━━ Trecho selecionado
Terceiro: O Papel a Ser Desempenhado na Relação que Cada Parte Define Para Si e Para o Outro e, Consequentemente, as Expectativas que Cada Um Tem e como Cada Um Se Sente Sobre Si Mesmo

O professor espiritual pode considerar-se a si mesmo ou o aluno pode considerar o professor, como:
  • um professor universitário de budismo dando informações sobre o budismo;
  • um instrutor de Dharma mostrando como aplicar o Dharma à vida;
  • um treinador de meditação ou ritual;
  • um mentor espiritual conferindo votos;
  • um mestre tântrico conferindo iniciações tântricas.
O aluno pode considerar-se a si mesmo ou o professor espiritual pode considerar o aluno, como:
  • um estudante de budismo obtendo informação;
  • um aluno de Dharma aprendendo como aplicar o Dharma à vida;
  • um alguém treinando meditação ou ritual;
  • um discípulo que simplesmente tomou votos do professor ;
  • um discípulo que é pessoalmente orientado pelo professor.
Outro aspecto dessa dimensão é como cada um se sente a respeito de si mesmo, por força dessa relação.
O aluno pode achar que é:
  • protegido;
  • pertença de alguém;
  • completo;
  • realizado;
  • um servidor;
  • um membro de um culto.
O professor espiritual pode achar que é:
  • um mestre;
  • um humilde praticante;
  • um salvador;
  • um pastor espiritual;
  • um psicólogo;
  • um administrador de centros de Dharma ou de um império de Dharma;
  • um provedor financeiro de um mosteiro.

Quarto: O Nível de Comprometimento e Envolvimento de Cada Parte na Relação e os Fatores Psicológicos que o Afetam

O aluno pode estar:
  • pagando montantes fixos, fazendo doações de dana ou estudando sem nada pagar nem oferecer ao professor;
  • casualmente envolvido ou profundamente comprometido com o budismo, com o professor e/ou com uma linhagem;
  • com intenção ou não de tomar votos, ou já ter tomado votos com o professor;
  • tomando a responsabilidade de ajudar o professor;
  • sentindo-se em débito;
  • sentindo-se obrigado;
  • sentindo que, ele ou ela, deve ser leal – neste caso, o papel da pressão do grupo é significativo;
  • achando que, ele ou ela, irá para o inferno se fizer qualquer coisa de errado.
━━━━
## Usando as informações
1 > Reproduza a parte do trecho sobre a relação entre professor espiritual e aluno que vai de "O aluno pode considerar-se" a "de um culto.", com ambos incluídos.
2 > Diga se cada afirmação concorda com o trecho sobre a relação entre professor espiritual e aluno, respondendo sim ou não e citando as palavras do trecho que decidem: (a) O aluno pode achar que é membro de um culto. (b) O professor espiritual pode achar que é um psicólogo. (c) O aluno sempre paga montantes fixos ao professor.
Os registros são um material separado do trecho.
━━ Registros extraídos
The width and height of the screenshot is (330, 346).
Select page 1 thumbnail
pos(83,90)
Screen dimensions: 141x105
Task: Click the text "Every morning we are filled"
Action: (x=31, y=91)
━━━━
## Respostas do exercício
1 >
O aluno pode considerar-se a si mesmo ou o professor espiritual pode considerar o aluno, como:
  • um estudante de budismo obtendo informação;
  • um aluno de Dharma aprendendo como aplicar o Dharma à vida;
  • um alguém treinando meditação ou ritual;
  • um discípulo que simplesmente tomou votos do professor ;
  • um discípulo que é pessoalmente orientado pelo professor.
Outro aspecto dessa dimensão é como cada um se sente a respeito de si mesmo, por força dessa relação.
O aluno pode achar que é:
  • protegido;
  • pertença de alguém;
  • completo;
  • realizado;
  • um servidor;
  • um membro de um culto.

2 >
(a) Sim: "O aluno pode achar que é:" … "um membro de um culto."
(b) Sim: "O professor espiritual pode achar que é:" … "um psicólogo;"
(c) Não: "pagando montantes fixos, fazendo doações de dana ou estudando sem nada pagar nem oferecer ao professor;"